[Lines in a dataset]
_____

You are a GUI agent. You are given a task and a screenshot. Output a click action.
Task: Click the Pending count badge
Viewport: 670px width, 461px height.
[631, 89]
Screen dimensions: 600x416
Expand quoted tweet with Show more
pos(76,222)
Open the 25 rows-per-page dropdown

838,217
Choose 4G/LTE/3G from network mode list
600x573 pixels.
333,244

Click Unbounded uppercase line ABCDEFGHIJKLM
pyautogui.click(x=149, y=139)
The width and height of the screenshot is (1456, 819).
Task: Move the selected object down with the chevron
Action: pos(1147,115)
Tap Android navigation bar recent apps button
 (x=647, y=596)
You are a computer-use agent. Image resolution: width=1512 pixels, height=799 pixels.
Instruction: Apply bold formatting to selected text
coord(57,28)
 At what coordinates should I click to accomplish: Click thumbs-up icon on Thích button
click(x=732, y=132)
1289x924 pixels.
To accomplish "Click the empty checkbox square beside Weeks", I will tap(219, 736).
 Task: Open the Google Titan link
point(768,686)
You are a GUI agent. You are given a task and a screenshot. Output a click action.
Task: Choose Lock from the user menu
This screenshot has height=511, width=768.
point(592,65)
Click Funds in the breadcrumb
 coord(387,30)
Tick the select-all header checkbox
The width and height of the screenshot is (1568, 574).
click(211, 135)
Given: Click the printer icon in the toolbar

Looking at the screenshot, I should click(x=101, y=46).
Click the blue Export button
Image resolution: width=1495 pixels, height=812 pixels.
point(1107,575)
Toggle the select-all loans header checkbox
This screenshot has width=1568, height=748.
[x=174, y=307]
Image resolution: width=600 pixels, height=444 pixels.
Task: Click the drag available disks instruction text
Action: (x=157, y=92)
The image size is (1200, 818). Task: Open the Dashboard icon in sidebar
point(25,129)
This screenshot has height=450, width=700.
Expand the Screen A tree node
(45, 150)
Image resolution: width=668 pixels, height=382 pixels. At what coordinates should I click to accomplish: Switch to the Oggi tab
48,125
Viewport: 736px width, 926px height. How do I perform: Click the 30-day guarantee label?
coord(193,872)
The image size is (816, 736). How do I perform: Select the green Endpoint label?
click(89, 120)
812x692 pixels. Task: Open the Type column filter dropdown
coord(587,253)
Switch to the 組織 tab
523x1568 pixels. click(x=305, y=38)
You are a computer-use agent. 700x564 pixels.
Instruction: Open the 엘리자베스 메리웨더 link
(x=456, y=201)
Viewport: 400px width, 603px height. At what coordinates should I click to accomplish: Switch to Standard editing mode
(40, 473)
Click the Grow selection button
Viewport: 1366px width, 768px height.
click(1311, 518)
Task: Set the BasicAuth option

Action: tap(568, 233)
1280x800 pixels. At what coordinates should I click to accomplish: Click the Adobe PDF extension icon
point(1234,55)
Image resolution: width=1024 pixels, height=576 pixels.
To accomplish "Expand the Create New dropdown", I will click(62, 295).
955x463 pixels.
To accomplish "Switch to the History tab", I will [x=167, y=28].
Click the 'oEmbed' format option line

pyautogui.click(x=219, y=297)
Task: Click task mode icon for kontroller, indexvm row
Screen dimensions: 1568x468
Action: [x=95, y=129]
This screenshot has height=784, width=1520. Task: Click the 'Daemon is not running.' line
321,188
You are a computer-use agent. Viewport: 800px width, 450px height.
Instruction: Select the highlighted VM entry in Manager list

_____

What needs to be done
Rewrite all of the lines above with each "dropdown" changed to "drop-down list" and everything else left the same.

Output for this exercise
You are a GUI agent. You are given a task and a screenshot. Output a click action.
Task: Click the Pending count badge
Viewport: 670px width, 461px height.
[631, 89]
Screen dimensions: 600x416
Expand quoted tweet with Show more
pos(76,222)
Open the 25 rows-per-page drop-down list

838,217
Choose 4G/LTE/3G from network mode list
600x573 pixels.
333,244

Click Unbounded uppercase line ABCDEFGHIJKLM
pyautogui.click(x=149, y=139)
The width and height of the screenshot is (1456, 819).
Task: Move the selected object down with the chevron
Action: pos(1147,115)
Tap Android navigation bar recent apps button
 (x=647, y=596)
You are a computer-use agent. Image resolution: width=1512 pixels, height=799 pixels.
Instruction: Apply bold formatting to selected text
coord(57,28)
 At what coordinates should I click to accomplish: Click thumbs-up icon on Thích button
click(x=732, y=132)
1289x924 pixels.
To accomplish "Click the empty checkbox square beside Weeks", I will tap(219, 736).
 Task: Open the Google Titan link
point(768,686)
You are a GUI agent. You are given a task and a screenshot. Output a click action.
Task: Choose Lock from the user menu
This screenshot has height=511, width=768.
point(592,65)
Click Funds in the breadcrumb
 coord(387,30)
Tick the select-all header checkbox
The width and height of the screenshot is (1568, 574).
click(211, 135)
Given: Click the printer icon in the toolbar

Looking at the screenshot, I should click(x=101, y=46).
Click the blue Export button
Image resolution: width=1495 pixels, height=812 pixels.
point(1107,575)
Toggle the select-all loans header checkbox
This screenshot has width=1568, height=748.
[x=174, y=307]
Image resolution: width=600 pixels, height=444 pixels.
Task: Click the drag available disks instruction text
Action: (x=157, y=92)
The image size is (1200, 818). Task: Open the Dashboard icon in sidebar
point(25,129)
This screenshot has height=450, width=700.
Expand the Screen A tree node
(45, 150)
Image resolution: width=668 pixels, height=382 pixels. At what coordinates should I click to accomplish: Switch to the Oggi tab
48,125
Viewport: 736px width, 926px height. How do I perform: Click the 30-day guarantee label?
coord(193,872)
The image size is (816, 736). How do I perform: Select the green Endpoint label?
click(89, 120)
812x692 pixels. Task: Open the Type column filter drop-down list
coord(587,253)
Switch to the 組織 tab
523x1568 pixels. click(x=305, y=38)
You are a computer-use agent. 700x564 pixels.
Instruction: Open the 엘리자베스 메리웨더 link
(x=456, y=201)
Viewport: 400px width, 603px height. At what coordinates should I click to accomplish: Switch to Standard editing mode
(40, 473)
Click the Grow selection button
Viewport: 1366px width, 768px height.
click(1311, 518)
Task: Set the BasicAuth option

Action: tap(568, 233)
1280x800 pixels. At what coordinates should I click to accomplish: Click the Adobe PDF extension icon
point(1234,55)
Image resolution: width=1024 pixels, height=576 pixels.
To accomplish "Expand the Create New drop-down list", I will click(62, 295).
955x463 pixels.
To accomplish "Switch to the History tab", I will [x=167, y=28].
Click the 'oEmbed' format option line

pyautogui.click(x=219, y=297)
Task: Click task mode icon for kontroller, indexvm row
Screen dimensions: 1568x468
Action: [x=95, y=129]
This screenshot has height=784, width=1520. Task: Click the 'Daemon is not running.' line
321,188
You are a computer-use agent. Viewport: 800px width, 450px height.
Instruction: Select the highlighted VM entry in Manager list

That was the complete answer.